O formiguense de gabarito também deveria ter a visão humana do senhor José Simões de Oliveira, que para nós era o Seu Zu da Venda. Ele tinha um armazém de secos e molhados na Rua Treze de Maio e era nossa garantia de mesa sortida. Lembro-me que em seu estabelecimento tudo era para pagar depois. Víamos nele, o máximo de bondade e compreensão.
A honra do formiguense melhor do mundo deveria vir do Seu Divino do Bairro Alvorada. Não me recordo de seu nome completo, mas sei que era o pai de dois craques do FEC, o Zé Carlos e o Otacílio. Seu Divino foi de uma grandeza com nossa família que jamais esquecemos. Certa feita, mamãe teve um mal súbito em um sol escaldante de janeiro na Rua Pio XII. Ele a carregou para dentro do escritório da fábrica de pregos Ciclope, do Pascoalino Natali, e não saiu de seu lado até meu pai chegar em seu fusquinha azul 1968.    

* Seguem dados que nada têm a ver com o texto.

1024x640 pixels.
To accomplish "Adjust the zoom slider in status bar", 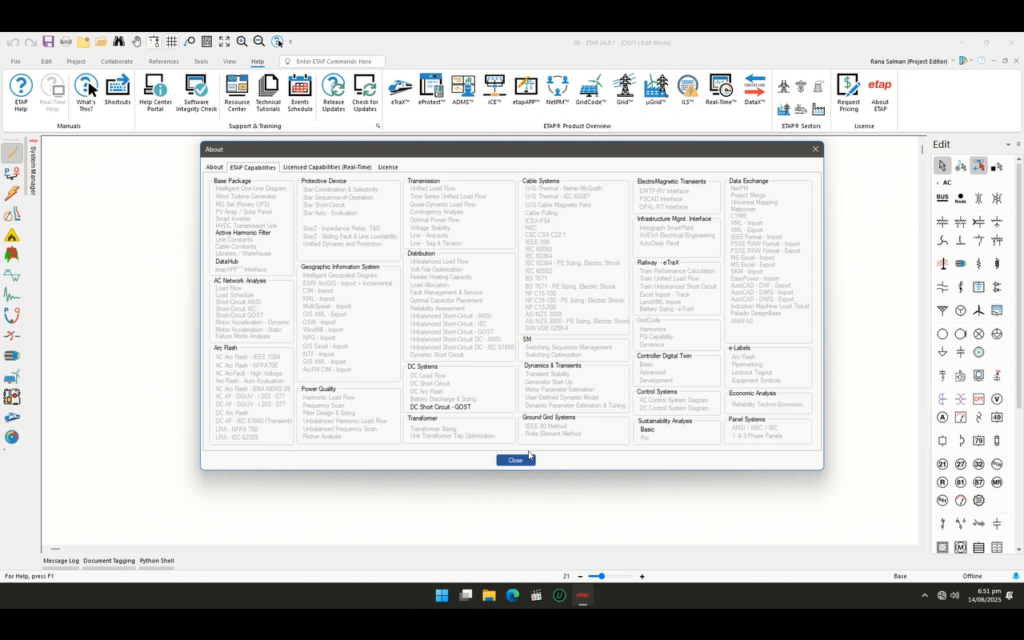I will pos(600,576).
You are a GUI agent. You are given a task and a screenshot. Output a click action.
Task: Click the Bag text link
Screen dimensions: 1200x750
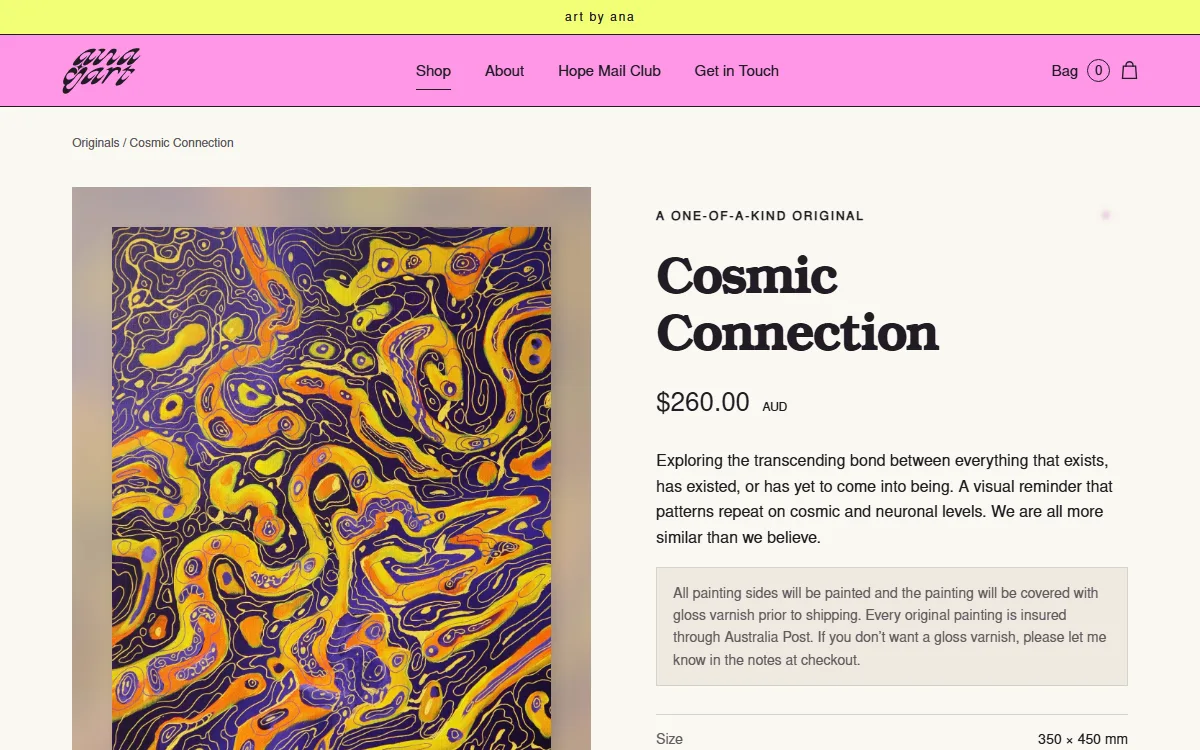[x=1064, y=71]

Do torneiro Afonso Garcia Leão, não se poderia dispensar a inteligência e criatividade. Para papai, para Deus e todo mundo, era um verdadeiro gênio. Ninguém se cansava de lembrar que vários torneiros mecânicos da Rede Ferroviária vieram em vão a Formiga tentar consertar uma máquina que facilitava o desengate de vagões. Chamado, Seu Afonso inventou um mecanismo muito mais eficiente que passou a ser usado em todas as estações de todos os lugares.
Dignidade, determinação e honra podem ter como paradigma a personalidade da advogada Laura Guedes Faria. Ela morava em um majestoso casarão colonial ao lado da Matriz e era sempre citada por meus pais quando alguém perguntava qual o futuro de sucesso que queria para suas filhas. Uma mulher impecável em tudo que fazia, era amiga de mamãe e sempre que nos via subindo pra casa, mandava lembranças.
Exemplos de trabalho e honestidade, em Formiga há muitos. Pode-se pegar de olhos fechados em uma prateleira. Se vier como ingrediente um Élio de Paula, um Renato Ribeiro Campos, um Luiz Rodrigues da Costa, o Seu Luiz da Fidalga, ou Paulo Gonçalves Lima, o Seu Paulo Pemba, o formiguense estará no topo do topo.
Extroversão e graça também são fundamentais. O formiguense de fazer inveja deveria ter o humor infinito do Seu Tilinho, um bombeiro de construção civil que morava em uma pracinha logo abaixo do Cemitério do Rosário. Ele era ótimo. Não sei porque, fingia de não gostar de ser chamado de “Seu João” (acho que era o seu nome). Quando papai passava por ele, gritava em voz alta: “Ô, seu João!”, e ele na hora: “Ô, fedaputão!”. Quase morríamos de rir. Vi
Não há dúvidas de que idealizar um ser humano perfeito é mais fácil para o formiguense. Não sei em toda cidade há tanta gente boa.